La mujer sostenía en una de sus manos una horquilla del cabello.
Vestía un sedoso vestido largo y color beige que potenciaba su belleza y su cabello blanco recogido en un elegante moño.
Jack daba vueltas alrededor de su cuerpo: -Oh my Satan, oh my Lord! -May I call…?
La palabra police rondaba su cabeza al tiempo que pensaba en su estado de jubilación como detective y lamentaba el cruel suceso. Parecía claro que se trataba de un caso de asesinato.
Nadie entraba en la Iglesia del Sagrado Corazón de María. Famara parecía estar en absoluta calma. Era temprano aún, pero parecía uno de esos días donde las horas del reloj caminan tremendamente lentas y las nubes se presentan estáticas. El propio mar parecía yacer en suspenso.
Debía hacerlo, debía llamar a la policía. La batería de su teléfono estaba a punto de agotarse y la llamada sería clave.
Marcó el 092. -Police? I’ve found a corpse! Su inglés salía de modo espontáneo cuando se encontraba nervioso. Un “no le entiendo” respondía del otro lado del teléfono.
Mientras esperaba al protocolo: La llegada de la policía, la autorización del juez para el levantamiento del cadáver, la autopsia…-esas horas próximas que conocía bien debido a su experiencia-, su curiosidad le movía a seguir mirando el cuerpo y buscando detalles.
De pronto, junto a la pierna derecha de la mujer que se dejaba entrever entre la seda del vestido, vio una extraña inscripción con tinta roja sobre el suelo: “Caute”.
Realizó una fotografía con el 7% de batería de su teléfono. Pensó que ese “Caute” podría llegar a ser realmente significativo.
La sirena del coche de policía, las voces de los comisarios, hicieron despertar a Famara. La calma que hasta ahora había invadido el pueblo, fue interrumpida por el desasosiego, la rapidez, la impaciencia por ver a esa mujer.

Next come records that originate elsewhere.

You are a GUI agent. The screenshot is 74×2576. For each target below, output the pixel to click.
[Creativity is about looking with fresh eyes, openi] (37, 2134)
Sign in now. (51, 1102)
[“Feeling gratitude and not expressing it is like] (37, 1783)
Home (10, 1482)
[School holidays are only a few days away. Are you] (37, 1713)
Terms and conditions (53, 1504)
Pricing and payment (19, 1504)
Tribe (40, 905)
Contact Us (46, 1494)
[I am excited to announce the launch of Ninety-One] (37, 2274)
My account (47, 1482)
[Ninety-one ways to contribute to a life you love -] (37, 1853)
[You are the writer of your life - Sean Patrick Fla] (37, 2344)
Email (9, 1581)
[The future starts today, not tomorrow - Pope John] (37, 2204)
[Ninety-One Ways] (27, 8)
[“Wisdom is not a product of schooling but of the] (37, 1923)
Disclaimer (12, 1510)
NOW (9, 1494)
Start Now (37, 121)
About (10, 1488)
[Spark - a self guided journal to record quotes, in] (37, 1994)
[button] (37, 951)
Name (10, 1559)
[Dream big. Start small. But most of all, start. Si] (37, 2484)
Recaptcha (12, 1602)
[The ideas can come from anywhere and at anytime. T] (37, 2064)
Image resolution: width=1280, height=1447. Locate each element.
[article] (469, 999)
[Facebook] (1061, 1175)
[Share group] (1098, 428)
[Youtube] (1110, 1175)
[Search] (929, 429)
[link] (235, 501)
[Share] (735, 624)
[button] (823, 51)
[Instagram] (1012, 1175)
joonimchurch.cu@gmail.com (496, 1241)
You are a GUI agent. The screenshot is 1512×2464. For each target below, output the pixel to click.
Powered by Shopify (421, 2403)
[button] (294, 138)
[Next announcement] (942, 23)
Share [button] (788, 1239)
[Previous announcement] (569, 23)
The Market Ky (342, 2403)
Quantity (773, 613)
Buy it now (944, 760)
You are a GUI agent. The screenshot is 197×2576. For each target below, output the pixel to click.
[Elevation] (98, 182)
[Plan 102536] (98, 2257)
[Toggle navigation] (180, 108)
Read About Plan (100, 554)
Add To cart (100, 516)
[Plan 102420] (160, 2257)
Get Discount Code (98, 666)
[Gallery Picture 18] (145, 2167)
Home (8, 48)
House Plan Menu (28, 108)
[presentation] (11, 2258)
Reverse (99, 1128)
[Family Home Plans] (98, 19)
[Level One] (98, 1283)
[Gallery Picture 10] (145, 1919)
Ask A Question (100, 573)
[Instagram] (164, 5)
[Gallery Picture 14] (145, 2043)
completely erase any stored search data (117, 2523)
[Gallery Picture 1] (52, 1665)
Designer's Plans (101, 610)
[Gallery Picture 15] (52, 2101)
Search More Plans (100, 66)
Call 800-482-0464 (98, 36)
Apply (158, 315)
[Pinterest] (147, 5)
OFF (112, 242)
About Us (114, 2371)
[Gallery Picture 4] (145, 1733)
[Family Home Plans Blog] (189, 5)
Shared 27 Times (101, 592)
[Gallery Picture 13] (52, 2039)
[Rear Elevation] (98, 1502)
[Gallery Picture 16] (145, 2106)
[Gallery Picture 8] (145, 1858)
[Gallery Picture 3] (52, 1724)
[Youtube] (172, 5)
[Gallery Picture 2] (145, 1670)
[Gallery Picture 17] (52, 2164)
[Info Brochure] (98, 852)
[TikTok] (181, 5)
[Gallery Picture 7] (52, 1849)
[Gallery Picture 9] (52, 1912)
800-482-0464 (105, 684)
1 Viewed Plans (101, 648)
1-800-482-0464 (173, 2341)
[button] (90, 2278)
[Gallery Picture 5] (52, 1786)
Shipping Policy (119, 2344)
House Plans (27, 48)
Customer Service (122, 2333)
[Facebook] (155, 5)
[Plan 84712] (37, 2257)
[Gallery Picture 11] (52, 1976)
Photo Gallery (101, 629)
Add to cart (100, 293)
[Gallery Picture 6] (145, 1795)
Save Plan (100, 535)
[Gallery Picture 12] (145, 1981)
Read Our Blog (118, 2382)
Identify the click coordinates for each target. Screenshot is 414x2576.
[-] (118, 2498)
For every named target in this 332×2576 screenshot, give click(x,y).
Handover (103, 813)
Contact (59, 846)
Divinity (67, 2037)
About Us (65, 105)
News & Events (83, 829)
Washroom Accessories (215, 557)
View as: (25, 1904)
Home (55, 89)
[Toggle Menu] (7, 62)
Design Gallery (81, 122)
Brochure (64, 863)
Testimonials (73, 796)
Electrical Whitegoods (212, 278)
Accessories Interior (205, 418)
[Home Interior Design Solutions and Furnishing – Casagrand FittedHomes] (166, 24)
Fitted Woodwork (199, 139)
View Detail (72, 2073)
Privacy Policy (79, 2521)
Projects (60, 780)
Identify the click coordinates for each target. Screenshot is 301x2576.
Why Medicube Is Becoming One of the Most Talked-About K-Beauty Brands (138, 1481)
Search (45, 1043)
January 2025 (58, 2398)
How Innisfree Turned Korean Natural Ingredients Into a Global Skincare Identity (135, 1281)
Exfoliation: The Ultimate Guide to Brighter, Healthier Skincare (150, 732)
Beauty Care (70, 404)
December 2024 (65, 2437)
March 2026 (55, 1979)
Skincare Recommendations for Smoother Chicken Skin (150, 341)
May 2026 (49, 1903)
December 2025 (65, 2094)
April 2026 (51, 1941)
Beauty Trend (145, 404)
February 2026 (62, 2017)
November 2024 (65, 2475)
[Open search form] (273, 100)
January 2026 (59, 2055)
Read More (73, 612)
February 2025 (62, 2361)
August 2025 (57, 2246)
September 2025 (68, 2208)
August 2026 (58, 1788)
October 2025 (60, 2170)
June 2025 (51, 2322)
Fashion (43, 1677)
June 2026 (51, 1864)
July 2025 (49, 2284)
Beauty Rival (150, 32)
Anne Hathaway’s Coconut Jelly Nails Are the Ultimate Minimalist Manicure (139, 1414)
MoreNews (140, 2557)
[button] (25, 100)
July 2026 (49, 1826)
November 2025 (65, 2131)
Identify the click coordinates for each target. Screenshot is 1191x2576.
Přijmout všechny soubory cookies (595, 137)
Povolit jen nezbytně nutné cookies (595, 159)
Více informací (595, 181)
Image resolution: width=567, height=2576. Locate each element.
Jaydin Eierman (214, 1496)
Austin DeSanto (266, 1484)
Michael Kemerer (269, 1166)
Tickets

Jack reconoció rápidamente al juez. En muchas ocasiones habían coincidido en La Cofradía.
El Señor Roqueford era conejero, aunque sus antepasados eran también ingleses. Era algo tartamudo pero eficiente, tranquilo, muy humano.
Junto a él un forense llamado Manuel, con unas gigantes gafas de sol y despeinado por el viento que empezaba a levantarse junto a la costa, y seis agentes de policía.
Alguien entró a los pocos segundos también, se trataba del párroco: El señor Gula, un pizpirete y amigable sacerdote que siempre estaba dispuesto a ayudar.